L’Italia è come un treno, in ritardo
Se un’immagine descrive in modo emblematico la situazione che sta vivendo l’Italia è quella del treno deragliato in Liguria, qualche settimana fa, a causa della frana che ha visto coinvolta la collina su stante. Il treno si è arenato sulla massicciata, evitando, per un miracolo, che precipitasse in mare con il rischio che molti passeggeri potessero restare incastrati.
Come la Costa Concordia ora quel treno sta lì, per ricordare a ciascuno di noi il ritardo e l’incapacità dell’Italia di trovare una via d’uscita dalla trappola nella quale ci troviamo: un paese in panne, che subisce frane di roccia e frane sociali senza riuscire a opporre una qualsiasi forma di reazione che non sia la polemica e il veto incrociato. Servirebbe ben altro, un progetto, un’idea, per risollevare un paese stanco, deluso e demoralizzato, che vede il declino come un destino inesorabile, scoraggiato da una classe politica che non può dirsi adeguata, incapace di guidare la nazione attraverso una fase di trasformazione e cambiamento che sconvolge il Mondo intero.
Persino le alluvioni diventano il modo, tragico e inevitabile, per dichiararsi sconfitti davanti all’impossibilità di cambiare le politiche, adottando provvedimenti che siano adeguati ad affrontare una situazione che non è estemporanea ma richiede, viceversa, serietà e coerenza.
Il clima sta cambiando e la fragilità del territorio e delle città non può diventare la condanna per vedere il nostro paese martoriato da piogge, temporali e frane: serve ricostruire, serve predisporre interventi infrastrutturali, serve realizzare un programma basato sull’innovazione, la prevenzione e sull’adattamento.
I danni e le vittime delle alluvioni non possono diventare il costo inevitabile da pagare per anni e anni di incuria, indifferenza e incapacità: non servono più le vecchie formule e le soluzioni superate.

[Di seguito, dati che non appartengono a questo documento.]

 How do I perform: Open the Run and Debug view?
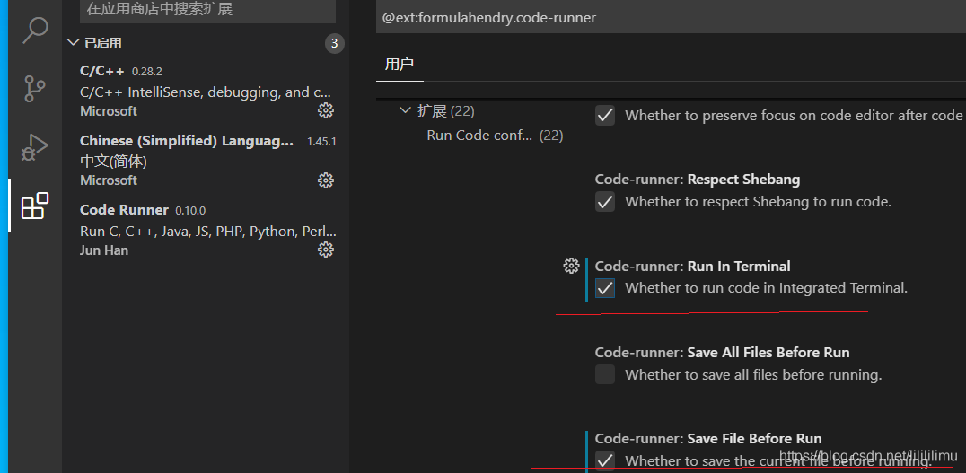click(x=35, y=147)
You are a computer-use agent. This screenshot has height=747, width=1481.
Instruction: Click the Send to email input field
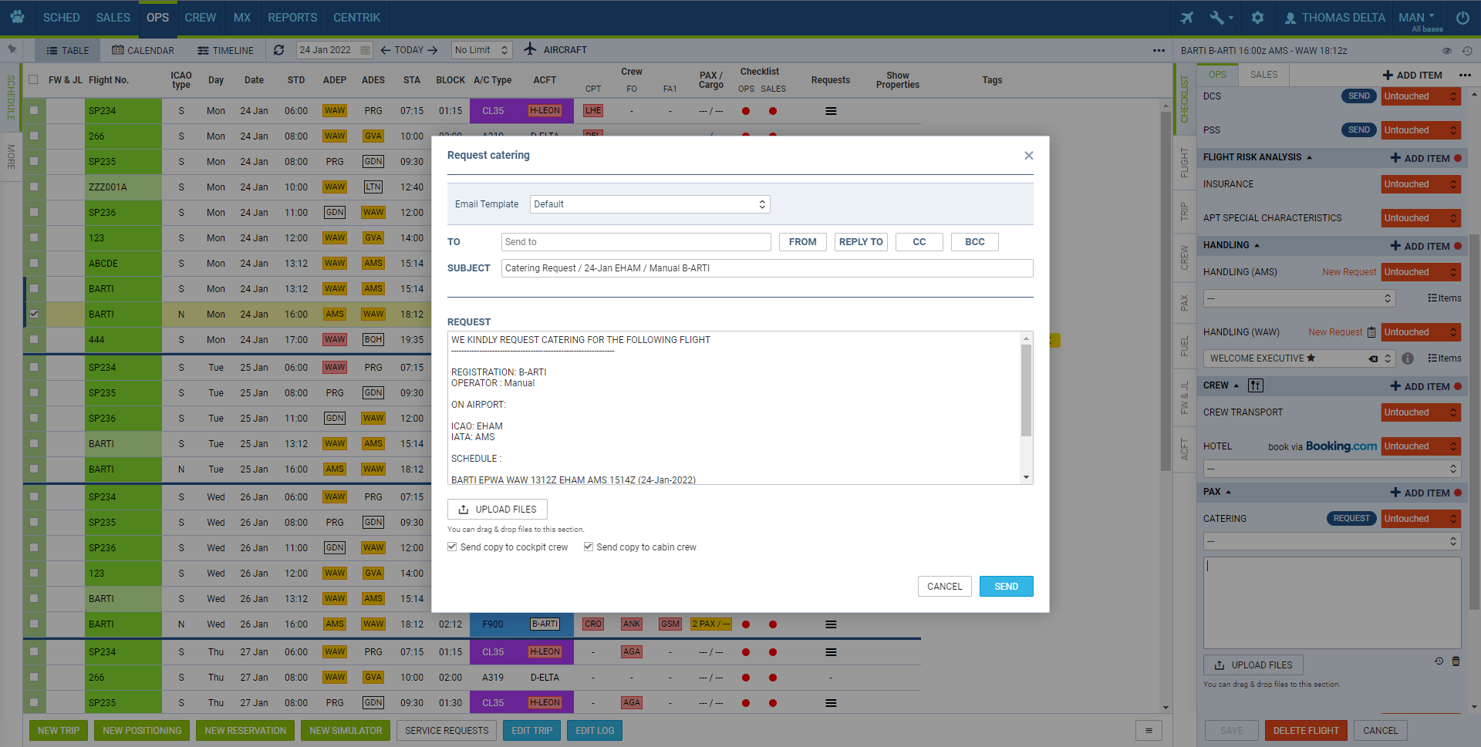coord(636,242)
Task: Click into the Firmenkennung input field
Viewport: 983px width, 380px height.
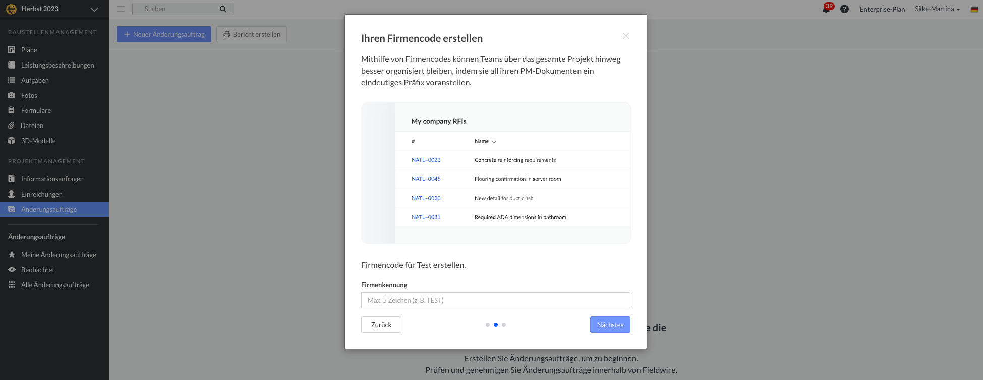Action: (496, 300)
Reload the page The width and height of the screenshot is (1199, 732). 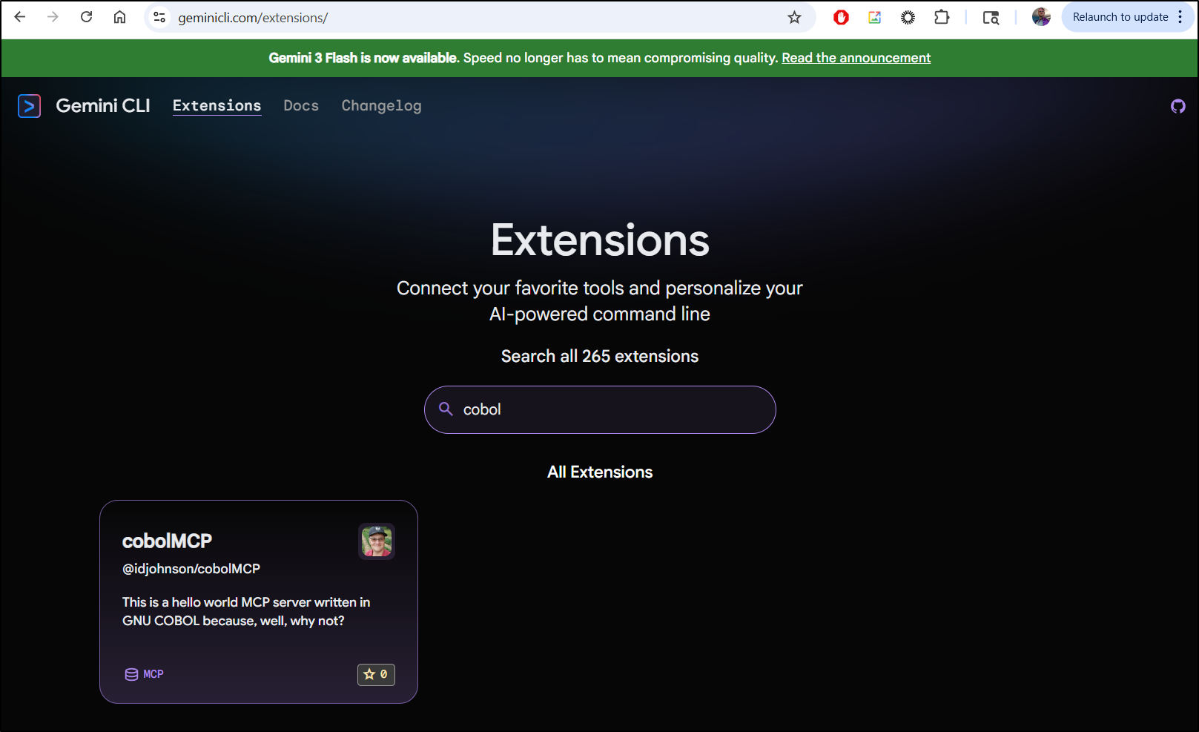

Gli anni dei condoni e delle sanatorie hanno contribuito a portarci a questa situazione di stallo, dove l’ipocrisia di chi ha creduto che il problema non lo riguardasse ha determinato costi che, oggi, ciascuno di noi sopporta.
Ma non è solo un problema che riguarda geologi e ingegneri: serve che sia la politica a comprendere il cambiamento di paradigma. Una politica capace di assumersi le proprie responsabilità, con una scadenza temporale che non sia quella elettorale, ma con la serietà di obiettivi di medio e lungo periodo.
Una questione che non permette scorciatoie e alternative: le mezze misure e il compromesso a tutti i costi non è in grado di aiutarci a uscire da questa empasse. Come il territorio ci sono i rifiuti, l’energia, la mobilità e i trasporti: problemi infrastrutturali che richiedono di essere affrontati e risolti.
Questa volta non c’è neanche la manovra sconsiderata di un comandante, c’è un intero paese che deve ritrovare la rotta.